Class 00 - February 19th, 2026
The first task for today: Installation of tree editor TrEd on computers in the lab or at your personal computers.
We will NOT install from the TrEd home page, as the installation packages are outdated.
Instead, on Linux, follow these instructions:
-
Setting up cpan (so that it uses local directories):
-
mkdir -p ~/.cpan/CPAN
echo "1" >~/.cpan/CPAN/MyConfig.pm -
perl -MCPAN -e shell
cpan> o conf init # (choose the local::lib option and at the end, allow setting (or set manually) some variables in .bashrc file) - exit cpan (via 'q'), exit and start bash (or "source .bashrc")
-
mkdir -p ~/.cpan/CPAN
-
Installing cpanm for easier installation of other Perl modules
- cpan App::cpanminus
-
Installing Tred
- git clone https://github.com/ufal/TrEd.git # it clones the TrEd development repository into a (automatically created) TrEd directory
- cd TrEd/tred
-
./tred
- install missing libraries as reported (e.g., cpanm UNIVERSAL::DOES) and repeat; use force if needed: cpanm --force UNIVERSAL::DOES
The second task for today: Test the installation, setup TrEd (extensions, fonts)
After we have installed TrEd, let us try it - download the following data:
lindat.cz - go to "Repository" and search for Prague Dependency Treebank 2.0 - sample data
After you unzip the data, try to open one of the .t.gz files. You should get an error message complaining about missing schemas. It is because you also need to install a TrEd extension for the given type of data:
In TrEd, go to Setup -> Manage Extensions -> Get New Extensions and search for pdt20. Check it and press "Install Selected". Now close and start TrEd again.
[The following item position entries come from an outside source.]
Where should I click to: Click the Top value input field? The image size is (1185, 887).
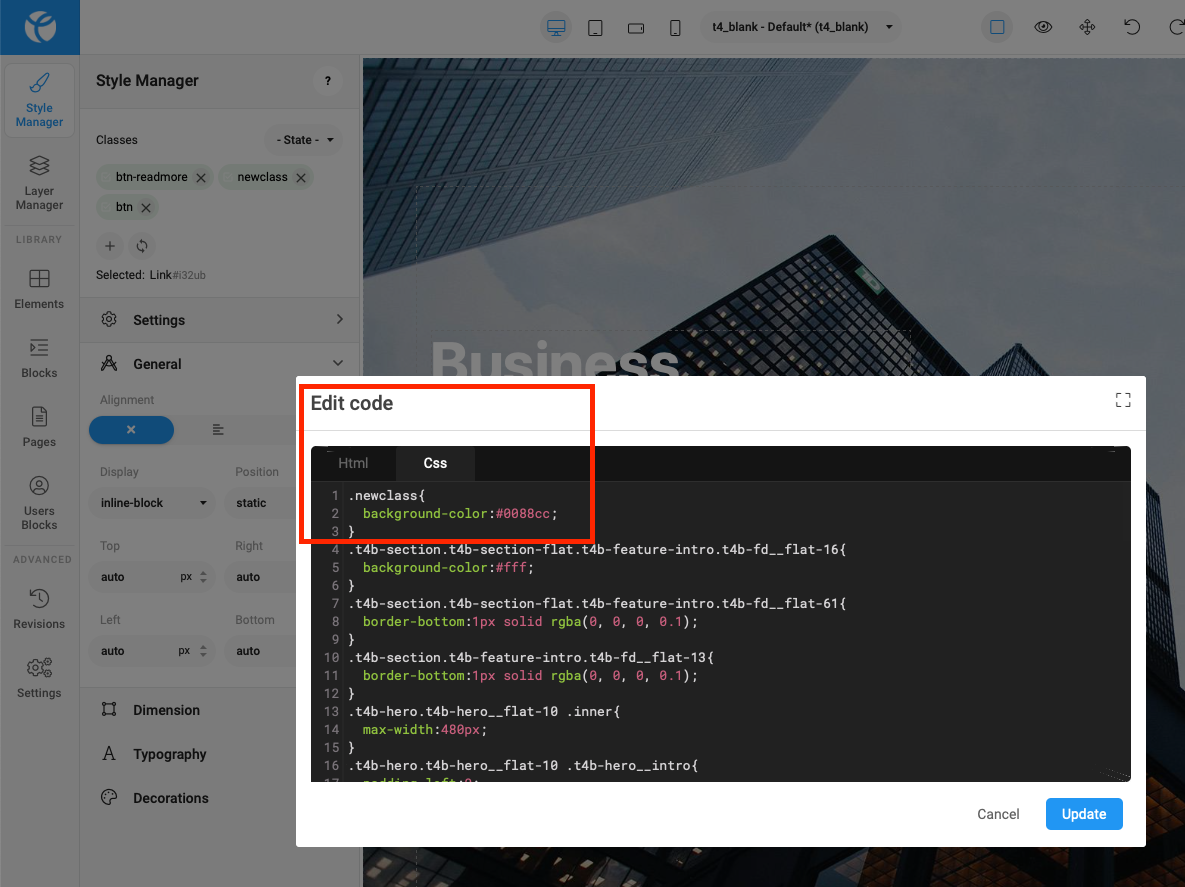click(x=135, y=577)
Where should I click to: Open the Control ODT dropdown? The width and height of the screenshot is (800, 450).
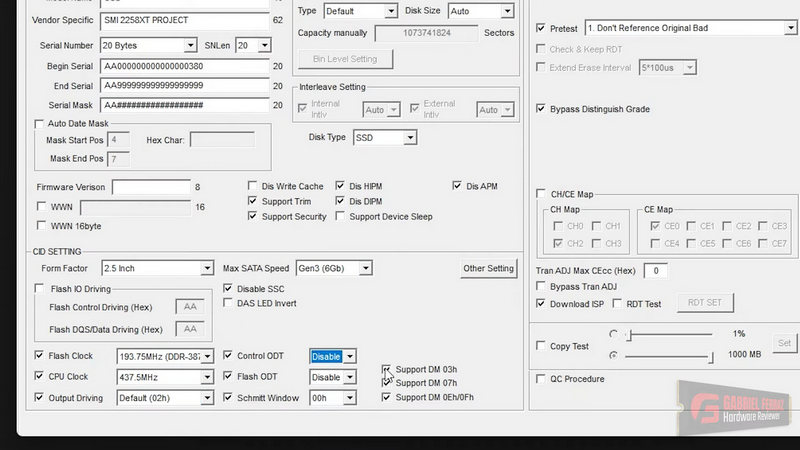(x=333, y=356)
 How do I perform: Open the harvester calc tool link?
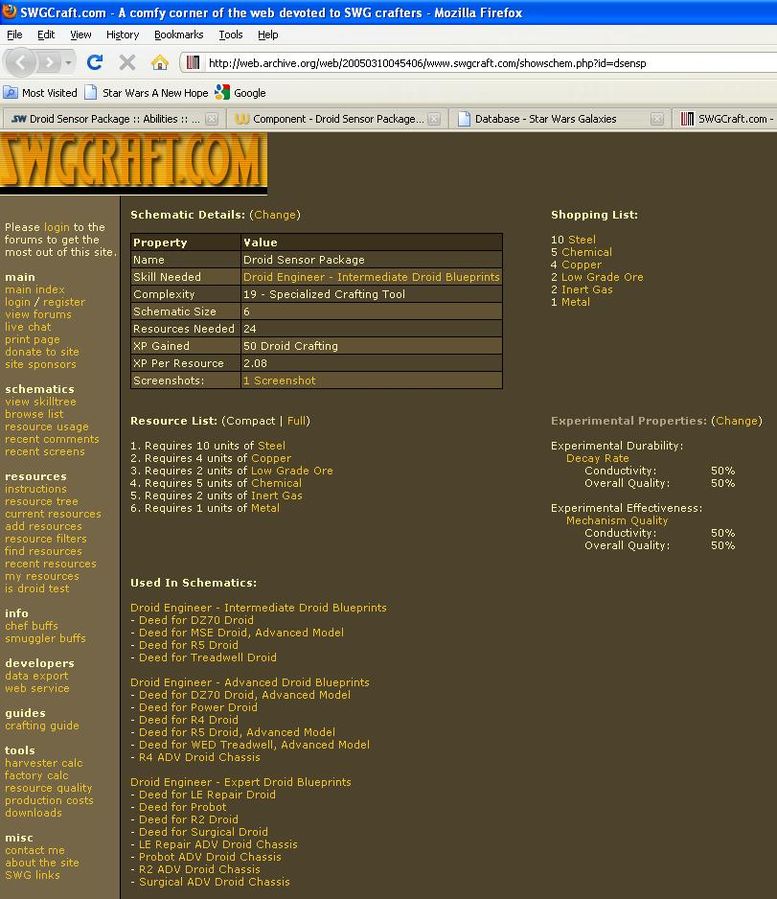pos(44,763)
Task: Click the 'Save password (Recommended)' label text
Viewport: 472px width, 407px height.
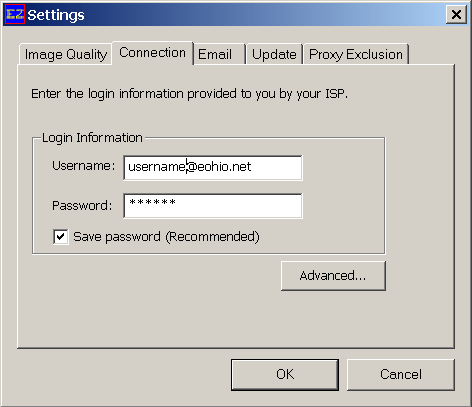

It should be able to open the data now.
You can customize TrEd in the configuration file .tredrc - customize fonts: font section in Tred documentation
TrEd can handle all types of treebanks - try, e.g., an example from the Penn Treebank:
An example file from the Penn Treebank transformed to the PML - to test the TrEd installation; an extension for the Penn Treebank files (ptb) needs to be installed first...
More English data to test the TrEd installation: section 000 of PEDT
- Download and unzip the data. It is section 000 of the Penn Treebank transformed to the format of the Prague treebank family; in this particular case, one document is represented by three files corresponding to surface syntax - analytical layer (a-files), deep syntax - tectogrammatical layer (t-files), and original phrase structure layer (p-files). Then try to open one of the t-files in TrEd (you will need to install the "pedt" extension), you can also open an a-file and a p-file.
A lexicon type of data: CzeDLex (Lexicon of Czech Discourse Connectives)
- Download the czedlex1.0.zip file from lindat.cz and unzip it.
- In TrEd, install the "czedlex" extension
- In TrEd, open the file czedlex1.0/PML/czedlex1.0.pml
The third task for today (if there is time): Transform phrase-structure trees to dependency ones
Sample phrase structure tree (file)
S (
NP ( N ( 'Peter' ) )
* VP ( * V ( 'gave' )
NP ( D ( 'a' )
* N ( 'flower' ) )
PP ( * P ( 'to' )
N ( 'Mary' ) )
)
)
Another sample phrase structure tree (file)
S (
NP ( A ('Young') * N ('men'))
* VP (* V ( 'love' )
COORD (NP ( N('beer'))
* CONJ ('and')
NP ( N( 'girls' ) )
))
)